» Documento di partenza:
10 luglio 2015 11:46

Mentre in Europa l’unione monetaria rischia di essere travolta dai debiti della Grecia, dall’altra parte del mondo, in Cina, è esplosa una tempesta finanziaria di dimensioni ben più grandi che alcuni osservatori, come Jeremy Warner sul Daily Telegraph, non esitano a paragonare al crollo di Wall street del 1929. Nell’ultimo mese la borsa di Shanghai, la più importante piazza finanziaria cinese, ha perso il 30 per cento del suo valore, che corrisponde a circa tremila miliardi di dollari, pari più o meno al pil del Regno Unito.

Il crollo è stato causato dalla fuga in massa degli investitori, soprattutto quelli piccoli, che negli ultimi mesi avevano usato i loro risparmi per investire in borsa, dando vita a un boom finanziario senza precedenti in Cina. Secondo le cifre ufficiali, sui mercati finanziari dell’ex Impero di mezzo sono attivi cento milioni di cinesi, in gran parte piccoli risparmiatori non professionisti, che hanno fatto diventare l’investimento in borsa una sorta di sport nazionale e spesso prendono in prestito i soldi che usano per gli investimenti. Un esercito di risparmiatori in grado di assicurare volumi quotidiani di scambi quattro volte superiori a quelli di Wall street.

In passato queste persone cercavano di valorizzare i loro risparmi in vista della vecchiaia, puntando sugli immobili o sui titoli di debito degli enti pubblici. Negli ultimi tempi, però, era cresciuta la diffidenza verso queste forme d’investimento: i prezzi del mercato immobiliare cinese hanno cominciato a scendere dopo un lungo periodo di crescita, mentre le obbligazioni degli enti pubblici perdono terreno perché spesso sono garantite proprio dalle proprietà immobiliari delle amministrazioni.

A quel punto l’alternativa migliore sono sembrate le azioni della borsa. I risparmiatori sono stati incoraggiati dal governo di Pechino, che in particolare dallo scorso novembre ha facilitato l’accesso al credito e gli investimenti in borsa nella speranza di assicurare nuove fonti di finanziamento alle molte imprese cinesi gravate dai debiti, e soprattutto per tentare di rilanciare un’economia che rallenta da tempo a causa del calo delle esportazioni e dei pesanti debiti contratti dalle autorità centrali e locali per finanziare costosi progetti infrastrutturali che non hanno garantito le entrate previste, ma hanno solo appesantito il bilancio dello stato e quelli delle grandi banche.

» Elenco attività:
a: Nell'articolo sul crollo della borsa cinese, quanto ha perso la borsa di Shanghai nell'ultimo mese?
b: Prosegui l'articolo sul crollo della borsa cinese a partire dall'ultima frase riportata.

(Dati di origine)

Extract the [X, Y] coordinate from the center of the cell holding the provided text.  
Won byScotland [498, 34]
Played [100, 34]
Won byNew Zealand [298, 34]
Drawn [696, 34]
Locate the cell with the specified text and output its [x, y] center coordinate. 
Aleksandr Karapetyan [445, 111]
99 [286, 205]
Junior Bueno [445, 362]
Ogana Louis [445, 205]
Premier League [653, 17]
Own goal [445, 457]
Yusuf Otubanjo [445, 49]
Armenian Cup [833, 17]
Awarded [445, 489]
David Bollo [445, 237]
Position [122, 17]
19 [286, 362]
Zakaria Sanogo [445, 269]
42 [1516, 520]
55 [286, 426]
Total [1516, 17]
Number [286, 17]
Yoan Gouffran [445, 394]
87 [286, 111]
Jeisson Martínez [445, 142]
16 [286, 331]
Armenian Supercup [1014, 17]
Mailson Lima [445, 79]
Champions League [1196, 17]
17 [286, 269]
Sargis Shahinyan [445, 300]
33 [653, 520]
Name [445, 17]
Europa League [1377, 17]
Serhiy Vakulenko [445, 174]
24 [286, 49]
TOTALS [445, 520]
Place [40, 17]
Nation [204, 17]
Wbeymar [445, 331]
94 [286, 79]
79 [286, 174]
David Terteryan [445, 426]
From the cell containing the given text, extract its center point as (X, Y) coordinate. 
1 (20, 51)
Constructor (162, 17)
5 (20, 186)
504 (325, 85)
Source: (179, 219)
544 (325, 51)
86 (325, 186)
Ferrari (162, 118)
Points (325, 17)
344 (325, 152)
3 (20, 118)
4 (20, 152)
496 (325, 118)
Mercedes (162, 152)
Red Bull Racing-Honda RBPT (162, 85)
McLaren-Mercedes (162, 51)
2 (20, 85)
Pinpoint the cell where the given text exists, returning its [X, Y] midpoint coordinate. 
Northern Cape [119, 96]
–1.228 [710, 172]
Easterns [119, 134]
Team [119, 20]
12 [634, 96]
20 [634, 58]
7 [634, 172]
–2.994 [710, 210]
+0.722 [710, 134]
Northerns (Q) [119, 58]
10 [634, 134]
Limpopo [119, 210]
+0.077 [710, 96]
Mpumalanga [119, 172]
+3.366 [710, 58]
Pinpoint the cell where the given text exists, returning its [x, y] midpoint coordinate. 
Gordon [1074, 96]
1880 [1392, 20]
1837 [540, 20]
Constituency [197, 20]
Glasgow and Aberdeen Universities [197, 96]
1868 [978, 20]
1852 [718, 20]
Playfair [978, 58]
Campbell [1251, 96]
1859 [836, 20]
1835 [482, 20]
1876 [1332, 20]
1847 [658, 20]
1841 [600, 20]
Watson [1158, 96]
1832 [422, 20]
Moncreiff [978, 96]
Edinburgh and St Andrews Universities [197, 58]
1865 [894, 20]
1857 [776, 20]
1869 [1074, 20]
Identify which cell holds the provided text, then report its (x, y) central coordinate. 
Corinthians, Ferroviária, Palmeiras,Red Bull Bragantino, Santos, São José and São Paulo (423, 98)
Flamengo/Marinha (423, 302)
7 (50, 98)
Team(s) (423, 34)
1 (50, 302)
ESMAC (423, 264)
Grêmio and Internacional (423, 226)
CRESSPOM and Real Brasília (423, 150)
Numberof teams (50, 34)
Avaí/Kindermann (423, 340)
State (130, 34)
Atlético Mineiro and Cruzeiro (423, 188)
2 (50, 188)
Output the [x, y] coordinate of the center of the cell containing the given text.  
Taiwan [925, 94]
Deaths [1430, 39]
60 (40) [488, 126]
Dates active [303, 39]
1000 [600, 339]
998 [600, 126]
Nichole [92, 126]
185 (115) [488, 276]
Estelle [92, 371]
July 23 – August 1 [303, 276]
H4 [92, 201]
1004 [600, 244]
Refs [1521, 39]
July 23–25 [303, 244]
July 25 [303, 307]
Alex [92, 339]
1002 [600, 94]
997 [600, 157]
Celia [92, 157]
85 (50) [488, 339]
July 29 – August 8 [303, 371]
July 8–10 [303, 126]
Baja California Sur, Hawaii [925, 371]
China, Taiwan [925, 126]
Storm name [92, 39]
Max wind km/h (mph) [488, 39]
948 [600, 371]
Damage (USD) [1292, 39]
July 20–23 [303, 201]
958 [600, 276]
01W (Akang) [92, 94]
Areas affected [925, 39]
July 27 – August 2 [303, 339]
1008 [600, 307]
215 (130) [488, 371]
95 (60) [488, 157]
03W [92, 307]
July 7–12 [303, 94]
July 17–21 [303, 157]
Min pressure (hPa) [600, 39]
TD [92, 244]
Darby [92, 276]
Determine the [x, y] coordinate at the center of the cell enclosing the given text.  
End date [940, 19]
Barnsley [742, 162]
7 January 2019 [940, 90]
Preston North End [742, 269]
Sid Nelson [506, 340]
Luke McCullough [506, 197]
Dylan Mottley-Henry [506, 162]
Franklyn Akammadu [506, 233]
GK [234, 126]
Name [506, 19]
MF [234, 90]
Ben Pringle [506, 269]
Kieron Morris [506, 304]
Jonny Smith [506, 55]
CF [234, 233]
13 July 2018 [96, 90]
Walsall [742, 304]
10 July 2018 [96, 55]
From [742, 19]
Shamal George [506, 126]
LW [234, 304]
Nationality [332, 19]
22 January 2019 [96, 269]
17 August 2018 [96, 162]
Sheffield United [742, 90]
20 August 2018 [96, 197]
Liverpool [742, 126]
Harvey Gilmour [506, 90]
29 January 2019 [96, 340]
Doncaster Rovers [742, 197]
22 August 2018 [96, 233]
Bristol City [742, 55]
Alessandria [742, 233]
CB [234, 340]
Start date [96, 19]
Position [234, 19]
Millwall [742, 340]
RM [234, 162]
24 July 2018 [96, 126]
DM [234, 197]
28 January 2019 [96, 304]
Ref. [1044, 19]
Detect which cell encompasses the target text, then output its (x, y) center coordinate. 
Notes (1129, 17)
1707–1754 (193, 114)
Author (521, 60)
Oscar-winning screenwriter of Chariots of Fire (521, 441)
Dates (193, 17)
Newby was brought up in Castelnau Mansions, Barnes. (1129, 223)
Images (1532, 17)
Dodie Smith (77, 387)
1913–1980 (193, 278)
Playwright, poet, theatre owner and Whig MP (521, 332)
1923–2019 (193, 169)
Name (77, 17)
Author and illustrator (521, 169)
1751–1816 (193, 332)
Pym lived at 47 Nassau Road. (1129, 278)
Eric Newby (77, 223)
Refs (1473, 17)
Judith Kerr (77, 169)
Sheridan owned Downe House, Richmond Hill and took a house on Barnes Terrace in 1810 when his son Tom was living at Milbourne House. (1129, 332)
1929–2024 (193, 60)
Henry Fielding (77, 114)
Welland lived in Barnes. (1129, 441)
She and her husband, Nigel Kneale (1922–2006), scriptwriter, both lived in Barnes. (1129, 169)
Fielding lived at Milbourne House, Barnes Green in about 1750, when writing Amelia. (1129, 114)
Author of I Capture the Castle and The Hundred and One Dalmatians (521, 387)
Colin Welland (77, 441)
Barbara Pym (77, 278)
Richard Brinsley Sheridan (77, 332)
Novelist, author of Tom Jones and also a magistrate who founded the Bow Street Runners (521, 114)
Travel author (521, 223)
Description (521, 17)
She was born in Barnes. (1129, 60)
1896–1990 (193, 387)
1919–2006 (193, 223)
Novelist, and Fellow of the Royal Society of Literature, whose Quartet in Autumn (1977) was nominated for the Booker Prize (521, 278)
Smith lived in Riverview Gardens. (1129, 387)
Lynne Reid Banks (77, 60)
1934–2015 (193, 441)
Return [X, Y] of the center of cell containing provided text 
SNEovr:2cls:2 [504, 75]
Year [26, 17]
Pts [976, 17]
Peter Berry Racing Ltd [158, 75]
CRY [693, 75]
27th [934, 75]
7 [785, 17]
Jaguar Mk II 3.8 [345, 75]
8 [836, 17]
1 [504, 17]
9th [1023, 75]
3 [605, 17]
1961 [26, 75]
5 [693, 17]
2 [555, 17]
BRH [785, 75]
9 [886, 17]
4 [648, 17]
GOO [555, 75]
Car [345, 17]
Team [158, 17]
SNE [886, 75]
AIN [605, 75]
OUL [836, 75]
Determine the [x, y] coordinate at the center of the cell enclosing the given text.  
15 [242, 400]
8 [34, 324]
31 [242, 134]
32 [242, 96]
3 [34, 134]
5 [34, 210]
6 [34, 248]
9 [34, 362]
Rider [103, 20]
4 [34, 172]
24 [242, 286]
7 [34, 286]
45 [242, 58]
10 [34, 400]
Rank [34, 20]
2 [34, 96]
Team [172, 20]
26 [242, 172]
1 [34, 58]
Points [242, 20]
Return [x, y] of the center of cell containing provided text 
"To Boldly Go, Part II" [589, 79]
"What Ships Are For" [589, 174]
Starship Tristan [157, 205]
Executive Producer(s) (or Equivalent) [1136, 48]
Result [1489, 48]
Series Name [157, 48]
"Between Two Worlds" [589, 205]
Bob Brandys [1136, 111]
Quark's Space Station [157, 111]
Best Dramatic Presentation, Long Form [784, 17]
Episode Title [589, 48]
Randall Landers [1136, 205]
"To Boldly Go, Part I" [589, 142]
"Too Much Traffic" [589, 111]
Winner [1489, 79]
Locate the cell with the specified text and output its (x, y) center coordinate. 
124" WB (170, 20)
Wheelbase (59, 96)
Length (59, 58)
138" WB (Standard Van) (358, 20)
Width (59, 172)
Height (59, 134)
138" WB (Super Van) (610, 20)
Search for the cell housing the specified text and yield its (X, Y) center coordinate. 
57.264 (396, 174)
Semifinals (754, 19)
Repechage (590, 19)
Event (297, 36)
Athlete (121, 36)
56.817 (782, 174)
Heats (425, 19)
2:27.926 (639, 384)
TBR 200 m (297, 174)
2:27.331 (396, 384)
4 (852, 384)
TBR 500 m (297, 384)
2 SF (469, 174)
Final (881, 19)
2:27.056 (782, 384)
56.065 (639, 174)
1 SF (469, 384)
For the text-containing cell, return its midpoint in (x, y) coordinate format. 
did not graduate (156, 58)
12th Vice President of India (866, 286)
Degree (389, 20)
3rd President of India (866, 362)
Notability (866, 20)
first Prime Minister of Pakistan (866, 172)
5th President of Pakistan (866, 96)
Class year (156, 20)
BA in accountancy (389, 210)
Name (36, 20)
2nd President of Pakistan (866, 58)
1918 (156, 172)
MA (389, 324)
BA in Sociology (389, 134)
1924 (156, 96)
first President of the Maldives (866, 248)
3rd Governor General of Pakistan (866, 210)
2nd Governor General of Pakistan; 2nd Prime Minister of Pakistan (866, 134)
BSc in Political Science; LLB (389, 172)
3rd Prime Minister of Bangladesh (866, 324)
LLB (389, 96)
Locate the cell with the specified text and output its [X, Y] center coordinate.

» Risposte:
a: Il 30 per cento del suo valore, cioè circa tremila miliardi di dollari.

b:
Le misure decise dal governo per calmare i mercati hanno solo fatto crescere ulteriormente il panico

Il risultato di questa corsa alle azioni è stata un’enorme bolla finanziaria. Tra il giugno del 2014 e il giugno del 2015, scrive l’Independent, la borsa di Shanghai ha guadagnato il 150 per cento, mentre quella di Shenzhen è cresciuta almeno del 200 per cento. Il denaro investito da milioni di piccoli risparmiatori ha moltiplicato le aziende sopravvalutate: a Shenzhen alcune società hanno raggiunto una valutazione pari a 72 volte quella del loro fatturato annuale; a Shanghai la giovane azienda pechinese Baofeng Technology, un fornitore di video online, ha debuttato il 24 marzo 2015 in borsa con una quotazione di 7,14 yuan per azione, mentre il 20 maggio il titolo valeva già 300 yuan.

Un mese fa, però, è scattata all’improvviso un’ondata massiccia di vendite, che ha dato il via al crollo. Come spiega la Bbc, è probabile che i grandi investitori, dopo aver incassato enormi guadagni con il boom della borsa, abbiano cominciato a ridurre la loro esposizione. A quel punto la grande maggioranza dei piccoli investitori (secondo alcune stime l’80 per cento del totale) è stata presa dal panico e ha cominciato a vendere forsennatamente per limitare le perdite e in molti casi restituire i soldi presi in prestito per gli investimenti. Secondo alcuni osservatori, le misure decise dal governo per calmare i mercati hanno solo fatto crescere ulteriormente il panico.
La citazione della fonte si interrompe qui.